If you're new to GitHub, please note that this README is shown on the repository front page by convention and for convenience. Please click on the download or clone buttons to access the complete repository, and pay attention to any instructions about installing required packages that you may not have yet. The workflow is completely reproducible, if run from within this repository, after you have downloaded it to your computer.
To generate the output pdfs from the .Rnw documents in this repository (eg):
library("knitr")
knit("PartIIphyloseq.rnw")
The three Rnw files can be executed independently.
PartIdada.rnw
is the read/bioinformatics processing and is fairly time-consuming, (it can take 3-6 hours on modern laptops). In addition, an internet connection is required, as the fastq files being processed are not included in this repository but must be downloaded.
PartIIphyloseq.rnw
performs a few analyses with phyloseq and is quite fast.
PartIIIanalysis.rnw
performs all the statistical analyses and the machine learning components can take about 10
minutes.
If may be of more use to run this workflow interactively inside an R session. To do that, the .rnw files may be ignored, as all necessary code is contained in the .R script files.

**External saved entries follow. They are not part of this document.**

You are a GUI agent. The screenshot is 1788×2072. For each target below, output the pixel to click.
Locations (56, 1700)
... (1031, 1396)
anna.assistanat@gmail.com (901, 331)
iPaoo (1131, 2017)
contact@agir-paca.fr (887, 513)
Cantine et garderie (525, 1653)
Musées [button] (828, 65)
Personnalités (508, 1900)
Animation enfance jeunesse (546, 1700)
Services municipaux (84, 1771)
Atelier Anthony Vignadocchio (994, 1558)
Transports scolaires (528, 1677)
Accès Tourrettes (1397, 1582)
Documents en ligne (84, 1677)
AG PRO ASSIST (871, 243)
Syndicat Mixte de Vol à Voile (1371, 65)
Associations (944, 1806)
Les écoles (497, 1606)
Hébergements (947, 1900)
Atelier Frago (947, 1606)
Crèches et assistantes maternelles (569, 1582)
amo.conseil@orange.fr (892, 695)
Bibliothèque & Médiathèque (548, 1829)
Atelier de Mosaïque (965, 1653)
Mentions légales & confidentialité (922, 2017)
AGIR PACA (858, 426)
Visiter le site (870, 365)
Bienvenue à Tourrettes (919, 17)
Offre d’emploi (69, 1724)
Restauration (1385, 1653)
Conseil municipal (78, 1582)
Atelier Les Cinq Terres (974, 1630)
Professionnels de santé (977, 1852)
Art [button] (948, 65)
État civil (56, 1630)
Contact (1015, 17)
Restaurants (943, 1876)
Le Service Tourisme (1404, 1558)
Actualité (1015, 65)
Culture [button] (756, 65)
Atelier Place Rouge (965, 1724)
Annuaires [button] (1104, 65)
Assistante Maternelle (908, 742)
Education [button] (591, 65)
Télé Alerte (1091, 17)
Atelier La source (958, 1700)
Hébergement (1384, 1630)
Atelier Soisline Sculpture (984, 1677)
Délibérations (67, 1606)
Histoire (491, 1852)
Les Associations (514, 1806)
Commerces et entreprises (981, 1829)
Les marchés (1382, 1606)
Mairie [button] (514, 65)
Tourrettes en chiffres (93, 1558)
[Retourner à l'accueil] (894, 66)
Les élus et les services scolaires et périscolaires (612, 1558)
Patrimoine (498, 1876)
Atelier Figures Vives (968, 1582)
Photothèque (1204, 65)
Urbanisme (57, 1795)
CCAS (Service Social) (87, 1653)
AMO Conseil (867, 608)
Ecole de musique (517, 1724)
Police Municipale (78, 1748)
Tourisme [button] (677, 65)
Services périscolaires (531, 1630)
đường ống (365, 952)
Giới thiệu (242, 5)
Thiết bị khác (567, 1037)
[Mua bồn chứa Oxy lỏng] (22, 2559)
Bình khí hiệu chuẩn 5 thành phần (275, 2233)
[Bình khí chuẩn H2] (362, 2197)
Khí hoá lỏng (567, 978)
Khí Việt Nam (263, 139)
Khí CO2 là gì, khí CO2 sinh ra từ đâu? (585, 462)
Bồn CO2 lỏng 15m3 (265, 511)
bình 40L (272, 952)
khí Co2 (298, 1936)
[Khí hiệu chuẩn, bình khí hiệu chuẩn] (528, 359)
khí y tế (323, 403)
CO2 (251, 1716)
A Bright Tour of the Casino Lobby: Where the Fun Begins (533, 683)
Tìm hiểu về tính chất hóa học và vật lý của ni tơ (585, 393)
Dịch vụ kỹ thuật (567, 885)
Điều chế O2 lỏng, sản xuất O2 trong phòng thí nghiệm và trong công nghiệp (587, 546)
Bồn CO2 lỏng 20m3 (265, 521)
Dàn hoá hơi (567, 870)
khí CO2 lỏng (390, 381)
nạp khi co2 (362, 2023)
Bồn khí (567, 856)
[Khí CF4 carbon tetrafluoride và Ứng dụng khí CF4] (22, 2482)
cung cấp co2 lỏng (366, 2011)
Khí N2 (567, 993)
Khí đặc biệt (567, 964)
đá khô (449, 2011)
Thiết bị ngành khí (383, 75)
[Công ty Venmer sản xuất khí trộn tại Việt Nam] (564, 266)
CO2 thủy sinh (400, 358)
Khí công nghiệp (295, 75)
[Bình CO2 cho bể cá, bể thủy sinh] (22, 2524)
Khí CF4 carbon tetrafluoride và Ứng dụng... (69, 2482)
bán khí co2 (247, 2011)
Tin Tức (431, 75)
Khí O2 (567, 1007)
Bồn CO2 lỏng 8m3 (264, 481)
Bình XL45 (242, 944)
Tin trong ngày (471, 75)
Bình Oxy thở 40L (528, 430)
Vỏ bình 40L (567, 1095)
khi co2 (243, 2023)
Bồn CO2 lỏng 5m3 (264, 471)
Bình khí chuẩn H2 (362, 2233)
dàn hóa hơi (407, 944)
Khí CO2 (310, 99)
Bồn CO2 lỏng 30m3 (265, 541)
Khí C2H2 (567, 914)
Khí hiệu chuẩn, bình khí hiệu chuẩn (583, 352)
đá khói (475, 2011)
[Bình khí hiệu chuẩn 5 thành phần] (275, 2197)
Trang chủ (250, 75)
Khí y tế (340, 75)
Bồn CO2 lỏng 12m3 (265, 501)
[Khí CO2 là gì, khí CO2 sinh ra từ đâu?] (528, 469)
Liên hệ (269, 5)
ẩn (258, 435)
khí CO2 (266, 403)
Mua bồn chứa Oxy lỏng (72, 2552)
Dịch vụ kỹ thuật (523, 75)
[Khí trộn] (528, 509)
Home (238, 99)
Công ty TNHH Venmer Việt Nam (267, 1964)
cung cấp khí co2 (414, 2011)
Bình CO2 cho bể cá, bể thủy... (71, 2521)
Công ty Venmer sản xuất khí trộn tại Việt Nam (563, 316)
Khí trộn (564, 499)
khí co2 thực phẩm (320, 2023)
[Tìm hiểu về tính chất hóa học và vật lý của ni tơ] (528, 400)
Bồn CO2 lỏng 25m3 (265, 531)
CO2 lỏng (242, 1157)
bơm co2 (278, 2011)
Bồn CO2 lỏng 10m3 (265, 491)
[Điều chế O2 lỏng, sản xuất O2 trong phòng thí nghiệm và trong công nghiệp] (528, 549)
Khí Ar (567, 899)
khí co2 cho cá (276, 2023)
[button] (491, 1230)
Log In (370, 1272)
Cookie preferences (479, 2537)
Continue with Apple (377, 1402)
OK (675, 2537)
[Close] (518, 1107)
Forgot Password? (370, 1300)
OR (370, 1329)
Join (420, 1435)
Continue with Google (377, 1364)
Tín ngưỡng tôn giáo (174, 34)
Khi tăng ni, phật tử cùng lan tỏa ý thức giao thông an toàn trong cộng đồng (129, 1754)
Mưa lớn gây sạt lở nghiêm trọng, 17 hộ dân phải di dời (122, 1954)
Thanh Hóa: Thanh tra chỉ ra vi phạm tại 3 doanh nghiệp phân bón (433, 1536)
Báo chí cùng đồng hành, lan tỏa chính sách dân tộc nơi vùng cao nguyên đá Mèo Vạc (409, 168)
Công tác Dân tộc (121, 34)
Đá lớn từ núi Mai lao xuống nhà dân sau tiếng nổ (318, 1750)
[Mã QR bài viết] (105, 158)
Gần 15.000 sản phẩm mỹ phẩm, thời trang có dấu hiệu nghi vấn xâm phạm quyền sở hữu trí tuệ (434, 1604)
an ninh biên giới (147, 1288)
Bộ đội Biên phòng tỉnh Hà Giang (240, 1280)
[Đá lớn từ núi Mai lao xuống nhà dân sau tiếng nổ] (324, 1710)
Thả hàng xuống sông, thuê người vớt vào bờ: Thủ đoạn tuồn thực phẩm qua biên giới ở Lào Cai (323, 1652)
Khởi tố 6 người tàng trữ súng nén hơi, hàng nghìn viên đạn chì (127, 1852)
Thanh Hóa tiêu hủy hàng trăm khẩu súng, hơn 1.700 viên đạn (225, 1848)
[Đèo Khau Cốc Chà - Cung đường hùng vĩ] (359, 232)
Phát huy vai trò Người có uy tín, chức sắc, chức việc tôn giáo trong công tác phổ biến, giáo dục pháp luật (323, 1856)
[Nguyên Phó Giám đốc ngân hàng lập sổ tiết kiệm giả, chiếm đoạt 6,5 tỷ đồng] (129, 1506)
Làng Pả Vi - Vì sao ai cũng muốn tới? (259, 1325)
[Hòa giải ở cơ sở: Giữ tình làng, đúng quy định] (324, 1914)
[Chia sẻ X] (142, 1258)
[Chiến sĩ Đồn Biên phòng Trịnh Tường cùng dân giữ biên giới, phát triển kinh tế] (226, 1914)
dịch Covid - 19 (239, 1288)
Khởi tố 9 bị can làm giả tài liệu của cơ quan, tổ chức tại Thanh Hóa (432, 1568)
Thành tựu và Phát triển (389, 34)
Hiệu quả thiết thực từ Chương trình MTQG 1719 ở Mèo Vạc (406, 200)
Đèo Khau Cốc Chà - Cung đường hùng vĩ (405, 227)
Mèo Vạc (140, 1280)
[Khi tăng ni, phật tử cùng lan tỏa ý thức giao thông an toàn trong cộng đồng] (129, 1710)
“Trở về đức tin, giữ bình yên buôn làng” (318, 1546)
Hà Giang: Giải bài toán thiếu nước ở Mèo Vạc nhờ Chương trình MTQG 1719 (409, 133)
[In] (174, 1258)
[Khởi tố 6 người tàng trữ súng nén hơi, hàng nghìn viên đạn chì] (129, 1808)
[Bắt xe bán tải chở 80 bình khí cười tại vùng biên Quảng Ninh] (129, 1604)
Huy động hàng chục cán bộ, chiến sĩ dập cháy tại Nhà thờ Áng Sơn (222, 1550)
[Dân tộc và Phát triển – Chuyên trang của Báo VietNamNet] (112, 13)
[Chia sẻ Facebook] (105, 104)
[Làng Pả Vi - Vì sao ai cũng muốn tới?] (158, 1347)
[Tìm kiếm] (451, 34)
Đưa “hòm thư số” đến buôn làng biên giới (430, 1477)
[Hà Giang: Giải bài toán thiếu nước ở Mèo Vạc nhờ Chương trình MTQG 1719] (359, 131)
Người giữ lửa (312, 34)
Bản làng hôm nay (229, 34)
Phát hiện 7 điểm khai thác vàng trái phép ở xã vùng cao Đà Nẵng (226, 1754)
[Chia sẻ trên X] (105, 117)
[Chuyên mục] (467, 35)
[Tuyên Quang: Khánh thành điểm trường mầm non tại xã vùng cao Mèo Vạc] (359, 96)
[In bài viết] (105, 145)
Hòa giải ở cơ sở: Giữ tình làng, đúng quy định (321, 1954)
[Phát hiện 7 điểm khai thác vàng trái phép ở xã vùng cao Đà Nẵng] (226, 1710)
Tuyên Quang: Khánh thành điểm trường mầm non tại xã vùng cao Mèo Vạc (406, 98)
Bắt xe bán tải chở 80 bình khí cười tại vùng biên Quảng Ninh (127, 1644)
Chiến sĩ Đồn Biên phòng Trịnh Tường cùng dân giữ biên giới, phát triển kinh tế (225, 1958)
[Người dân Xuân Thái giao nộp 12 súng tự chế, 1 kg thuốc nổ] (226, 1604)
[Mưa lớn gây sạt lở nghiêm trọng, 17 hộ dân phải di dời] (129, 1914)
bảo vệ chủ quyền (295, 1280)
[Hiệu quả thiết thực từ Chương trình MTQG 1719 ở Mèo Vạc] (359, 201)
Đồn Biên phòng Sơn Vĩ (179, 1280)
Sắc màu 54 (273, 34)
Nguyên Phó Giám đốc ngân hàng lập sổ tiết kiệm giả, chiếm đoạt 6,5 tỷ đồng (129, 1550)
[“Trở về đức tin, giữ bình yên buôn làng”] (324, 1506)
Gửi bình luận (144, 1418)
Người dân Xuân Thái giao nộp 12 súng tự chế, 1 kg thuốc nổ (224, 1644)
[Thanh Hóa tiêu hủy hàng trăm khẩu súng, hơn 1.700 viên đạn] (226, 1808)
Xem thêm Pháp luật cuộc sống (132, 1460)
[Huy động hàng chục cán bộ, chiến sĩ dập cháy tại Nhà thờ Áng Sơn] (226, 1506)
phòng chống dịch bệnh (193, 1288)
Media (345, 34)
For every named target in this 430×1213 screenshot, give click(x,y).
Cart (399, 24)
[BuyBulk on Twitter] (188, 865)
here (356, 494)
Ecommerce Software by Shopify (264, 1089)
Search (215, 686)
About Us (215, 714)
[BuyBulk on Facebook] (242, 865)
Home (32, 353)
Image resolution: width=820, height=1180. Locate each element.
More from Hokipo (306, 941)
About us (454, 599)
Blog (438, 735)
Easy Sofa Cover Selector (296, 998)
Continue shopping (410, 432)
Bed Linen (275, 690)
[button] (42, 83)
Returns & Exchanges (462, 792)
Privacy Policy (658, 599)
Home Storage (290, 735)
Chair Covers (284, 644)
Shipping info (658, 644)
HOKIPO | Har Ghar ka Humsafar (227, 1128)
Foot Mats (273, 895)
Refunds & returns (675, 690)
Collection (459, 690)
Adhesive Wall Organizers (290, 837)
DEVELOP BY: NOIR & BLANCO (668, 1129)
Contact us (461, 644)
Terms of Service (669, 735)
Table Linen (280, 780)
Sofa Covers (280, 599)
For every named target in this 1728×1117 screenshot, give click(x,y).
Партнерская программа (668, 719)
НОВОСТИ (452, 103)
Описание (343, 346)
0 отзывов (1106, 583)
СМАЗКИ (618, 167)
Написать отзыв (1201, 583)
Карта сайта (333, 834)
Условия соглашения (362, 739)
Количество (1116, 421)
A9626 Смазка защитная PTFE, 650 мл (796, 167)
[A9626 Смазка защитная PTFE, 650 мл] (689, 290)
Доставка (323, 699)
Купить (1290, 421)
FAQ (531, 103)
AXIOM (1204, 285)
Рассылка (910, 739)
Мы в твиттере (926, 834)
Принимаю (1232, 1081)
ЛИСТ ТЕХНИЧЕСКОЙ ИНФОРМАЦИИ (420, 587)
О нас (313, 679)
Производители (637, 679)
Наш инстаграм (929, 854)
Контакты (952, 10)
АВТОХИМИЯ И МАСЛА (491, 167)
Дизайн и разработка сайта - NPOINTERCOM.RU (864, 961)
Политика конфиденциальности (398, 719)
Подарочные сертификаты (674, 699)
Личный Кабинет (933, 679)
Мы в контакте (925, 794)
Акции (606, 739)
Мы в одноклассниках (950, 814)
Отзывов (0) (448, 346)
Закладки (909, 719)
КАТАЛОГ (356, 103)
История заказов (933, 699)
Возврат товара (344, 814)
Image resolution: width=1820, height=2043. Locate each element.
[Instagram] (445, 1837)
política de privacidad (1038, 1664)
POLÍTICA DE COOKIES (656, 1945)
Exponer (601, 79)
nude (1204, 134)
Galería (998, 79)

Before running the commands in the .R files, your working directory must be set to the base directory of this repository (i.e. the directory containing the .rnw files):
setwd("/path/to/F1000_workflow/") # CHANGE ME
The code for the analysis portion of the workflow is broken up into a number of different component .R files: analysis-setup.R, preprocessing.R, ordinations.R, supervised.R, graph-testing.R, linear-modeling.R, hierarchical-test.R and multitable.R. After the code in the first two files (analysis-setup.R and preprocessing.R), the code in the remaining files can all be run independently of the others.